I have always been considered the quiet one, but feel that I can also be outgoing. I love to listen to others and I love meaningful conversations. I have realized recently that if a conversation is not meaningful, I have trouble becoming a part of it.

I take on personas to better match the people I am with, if I want to impress them. I have problems talking about my book, even though it is important to in order to promote its release. I feel that my voice does not need to be heard in a room of others that may have louder voices.

In tangent with these thoughts, I have always been perceived as small, which gets enhanced because I am quiet. A small and quiet girl. I will panic in my head and put pressure on myself to say something, but by the time I come up with something to say, the conversation has passed. This is only in large groups by the way. When I am with people I know or in smaller groups, words will flow. Big groups are scary.

I have realized that this has become a trend with my coworkers. I want to impress them. I want to be cool. I want to be a “bro.” I feel tiny sometimes and will over analyze myself later. This is odd because I have only picked this up recently. I used to not give a single fuck.

It is odd to me that this has developed. I have also recently taken on dissociation and don’t see myself as an adult, even though I am. I feel like a child and that others see me as one, even though it is clear that I am treated as an adult. This is also a new development. It is weird that things like this can emerge and then you feel different.

To revert back to the main topic, the quiet one. I like being quiet and sometimes I hate it so much I feel like I am trying to claw my way out of my own mouth that seems to be sewn shut. Sometimes I feel that I have no good words to say or anything meaningful to contribute to conversation, so I do not. If there are loud people around, I let them dictate because they seem to have a lot to say and I am fearful of not being heard.

Along with being quiet, I will mumble or talk softly sometimes, not being heard at all. This is something I have become aware of and has certainly made me more fearful to speak because when I am not heard, I feel silly and can’t tell if they heard me or not. Do I need to repeat my words again? Did they hear?
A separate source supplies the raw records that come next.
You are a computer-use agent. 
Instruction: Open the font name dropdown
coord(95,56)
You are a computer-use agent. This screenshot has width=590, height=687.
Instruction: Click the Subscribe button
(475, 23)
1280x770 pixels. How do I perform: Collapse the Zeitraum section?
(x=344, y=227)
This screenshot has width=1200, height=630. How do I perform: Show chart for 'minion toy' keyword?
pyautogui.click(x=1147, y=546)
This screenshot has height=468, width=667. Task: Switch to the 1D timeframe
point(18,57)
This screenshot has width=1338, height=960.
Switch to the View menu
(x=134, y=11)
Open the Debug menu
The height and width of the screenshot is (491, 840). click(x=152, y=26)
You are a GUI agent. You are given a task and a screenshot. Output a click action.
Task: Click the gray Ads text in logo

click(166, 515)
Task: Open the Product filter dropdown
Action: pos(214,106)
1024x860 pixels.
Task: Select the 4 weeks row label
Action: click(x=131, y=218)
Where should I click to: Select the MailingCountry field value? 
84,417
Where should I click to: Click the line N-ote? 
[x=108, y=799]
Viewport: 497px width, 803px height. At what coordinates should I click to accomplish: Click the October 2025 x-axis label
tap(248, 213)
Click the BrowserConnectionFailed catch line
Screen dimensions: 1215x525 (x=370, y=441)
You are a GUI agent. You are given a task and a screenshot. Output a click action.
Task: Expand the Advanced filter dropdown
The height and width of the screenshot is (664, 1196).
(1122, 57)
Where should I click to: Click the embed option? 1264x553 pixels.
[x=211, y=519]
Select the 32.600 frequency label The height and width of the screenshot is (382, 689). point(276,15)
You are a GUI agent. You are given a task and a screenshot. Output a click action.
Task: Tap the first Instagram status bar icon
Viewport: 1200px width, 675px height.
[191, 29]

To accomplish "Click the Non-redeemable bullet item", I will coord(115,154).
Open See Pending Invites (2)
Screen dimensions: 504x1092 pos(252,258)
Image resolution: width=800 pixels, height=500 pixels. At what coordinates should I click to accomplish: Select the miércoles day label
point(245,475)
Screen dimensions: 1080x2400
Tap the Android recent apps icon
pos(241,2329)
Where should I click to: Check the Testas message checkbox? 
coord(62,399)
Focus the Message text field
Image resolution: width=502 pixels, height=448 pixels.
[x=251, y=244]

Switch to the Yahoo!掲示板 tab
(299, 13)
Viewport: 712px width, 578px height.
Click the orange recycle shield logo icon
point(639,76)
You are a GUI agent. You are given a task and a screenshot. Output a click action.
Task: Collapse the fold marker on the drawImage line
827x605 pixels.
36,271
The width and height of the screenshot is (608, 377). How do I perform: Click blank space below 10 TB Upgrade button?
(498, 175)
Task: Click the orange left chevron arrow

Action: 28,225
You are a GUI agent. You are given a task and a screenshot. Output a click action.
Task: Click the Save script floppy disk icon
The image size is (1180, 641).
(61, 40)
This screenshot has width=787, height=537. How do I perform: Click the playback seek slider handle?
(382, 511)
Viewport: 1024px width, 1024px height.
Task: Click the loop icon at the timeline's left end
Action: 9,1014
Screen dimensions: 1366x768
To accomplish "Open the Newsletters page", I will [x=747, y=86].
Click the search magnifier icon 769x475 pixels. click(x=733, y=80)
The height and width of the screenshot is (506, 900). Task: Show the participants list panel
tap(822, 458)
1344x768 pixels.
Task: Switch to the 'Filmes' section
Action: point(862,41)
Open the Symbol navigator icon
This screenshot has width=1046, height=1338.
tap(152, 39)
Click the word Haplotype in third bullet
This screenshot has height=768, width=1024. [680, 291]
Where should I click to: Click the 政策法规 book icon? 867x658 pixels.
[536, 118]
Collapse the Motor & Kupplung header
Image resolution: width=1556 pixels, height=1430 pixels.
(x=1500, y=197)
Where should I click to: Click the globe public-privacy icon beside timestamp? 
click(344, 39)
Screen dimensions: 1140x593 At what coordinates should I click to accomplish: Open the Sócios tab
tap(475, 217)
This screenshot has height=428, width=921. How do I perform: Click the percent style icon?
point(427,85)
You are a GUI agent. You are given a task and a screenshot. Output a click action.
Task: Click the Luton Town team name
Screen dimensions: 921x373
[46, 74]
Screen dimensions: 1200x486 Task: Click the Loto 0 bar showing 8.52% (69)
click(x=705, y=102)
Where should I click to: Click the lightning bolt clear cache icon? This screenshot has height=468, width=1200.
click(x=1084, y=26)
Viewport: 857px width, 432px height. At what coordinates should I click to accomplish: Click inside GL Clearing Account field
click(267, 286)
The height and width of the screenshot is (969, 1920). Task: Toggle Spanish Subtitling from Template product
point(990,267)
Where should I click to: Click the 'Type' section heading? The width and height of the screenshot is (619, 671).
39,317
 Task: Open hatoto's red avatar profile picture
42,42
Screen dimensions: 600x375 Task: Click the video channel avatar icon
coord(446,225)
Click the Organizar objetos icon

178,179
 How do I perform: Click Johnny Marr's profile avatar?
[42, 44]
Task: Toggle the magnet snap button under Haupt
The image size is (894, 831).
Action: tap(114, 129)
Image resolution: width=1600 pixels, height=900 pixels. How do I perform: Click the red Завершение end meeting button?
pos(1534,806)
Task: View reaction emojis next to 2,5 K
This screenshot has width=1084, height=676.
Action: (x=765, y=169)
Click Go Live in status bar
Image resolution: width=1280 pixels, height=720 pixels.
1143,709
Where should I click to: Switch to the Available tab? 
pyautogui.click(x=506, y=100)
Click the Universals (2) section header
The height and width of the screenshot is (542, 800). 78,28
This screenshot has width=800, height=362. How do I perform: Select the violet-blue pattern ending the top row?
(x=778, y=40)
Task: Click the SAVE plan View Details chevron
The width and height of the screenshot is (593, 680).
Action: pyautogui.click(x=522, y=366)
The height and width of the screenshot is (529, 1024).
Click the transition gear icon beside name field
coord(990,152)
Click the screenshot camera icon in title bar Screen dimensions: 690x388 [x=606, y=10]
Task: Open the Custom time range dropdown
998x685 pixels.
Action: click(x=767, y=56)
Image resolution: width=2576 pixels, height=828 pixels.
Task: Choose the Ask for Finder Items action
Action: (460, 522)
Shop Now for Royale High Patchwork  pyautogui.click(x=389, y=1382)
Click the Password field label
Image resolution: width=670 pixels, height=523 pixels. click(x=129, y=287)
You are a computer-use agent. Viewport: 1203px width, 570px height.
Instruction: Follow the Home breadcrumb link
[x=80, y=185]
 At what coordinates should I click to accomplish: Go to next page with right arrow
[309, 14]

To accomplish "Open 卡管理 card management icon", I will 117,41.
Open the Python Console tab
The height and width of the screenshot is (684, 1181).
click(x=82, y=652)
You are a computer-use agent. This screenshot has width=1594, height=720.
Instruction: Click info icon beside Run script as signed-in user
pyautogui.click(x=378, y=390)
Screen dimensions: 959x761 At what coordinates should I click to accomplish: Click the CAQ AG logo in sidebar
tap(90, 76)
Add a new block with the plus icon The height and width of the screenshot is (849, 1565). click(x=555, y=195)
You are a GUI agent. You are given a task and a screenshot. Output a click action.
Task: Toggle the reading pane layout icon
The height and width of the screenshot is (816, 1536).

This feels like anxiety, social anxiety perhaps, but I am also able to walk into a room with confidence and take control. I am the first one to speak in group projects, I can take charge easily, I am smart and beautiful, I am many positive things, yet I freak out and go quiet. Will people like you if you are quiet? I like myself, but can be hard on myself.

I love conversations, I love talking and getting to know another person, but I feel that when I am with people I KNOW I want to impress and I KNOW I want them to like me, it becomes hard to show them me. I never know if I am being perceived the right way, the way that is me. I am myself, and I think writing this out is helpful to my realization of this matter, but recently I have developed this negative trait. Conflicting and confusing. I didn’t really care what people thought of me, but now, I freak out. Weird how this all has developed. Why?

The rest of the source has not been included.